Reduction of PALS1/Nok disrupts retinal lamination through altered cell positioning while preserving photoreceptor self-organization capacity

The vertebrate neural retina is composed of several neuronal types that precisely organize into layers, with photoreceptors facing the outer surface and the projection neurons, retinal ganglion cells, at the innermost layer. This organization, essential for its function, is established during early development through a complex process involving cell-cell interactions such as adhesion. In the case of photoreceptors, two adhesion complexes, based on the adhesive proteins Cadherin2 and Crumbs, appear essential for their correct localization at the outer nuclear layer (ONL). We here aimed at better characterizing the role of the scaffolding protein PALS1, a central component of the Crumbs complex.
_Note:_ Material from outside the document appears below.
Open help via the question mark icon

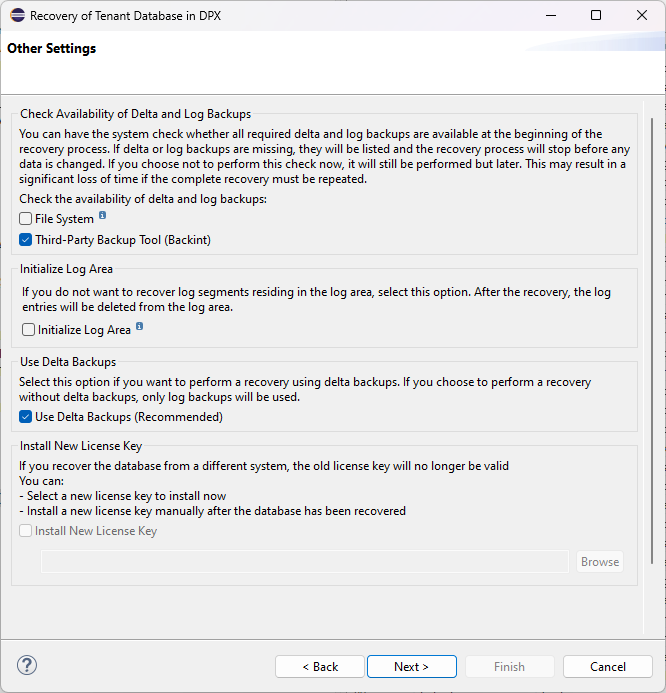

Through a validated pals1a / nok morpholino knockdown strategy in zebrafish embryos, we demonstrate that its reduced expression causes photoreceptor progenitors to initially disperse as actively migrating cells, to then coalesce into cell groups around the central retina. They eventually start polarizing, forming rosette-like structures with the apical border towards the inside. Conversely, in organoids derived from uncommitted neuroepithelial retinal progenitors, PALS1 deficiency causes an inversion of their localization from internal rosette-like structures to an organized superficial layer. In both conditions, photoreceptors show signs of polarization, with apical borders towards the inside of rosettes in wild-type organoids, to surface-directed apical borders in morphants. Altogether, our results support previous observations of the pivotal function of the Crumbs complex in ONL formation, but also indicate that either the Crumbs complex, or PALS1 itself, are central for the delicate balance in differential cell adhesion partly responsible for retinal lamination.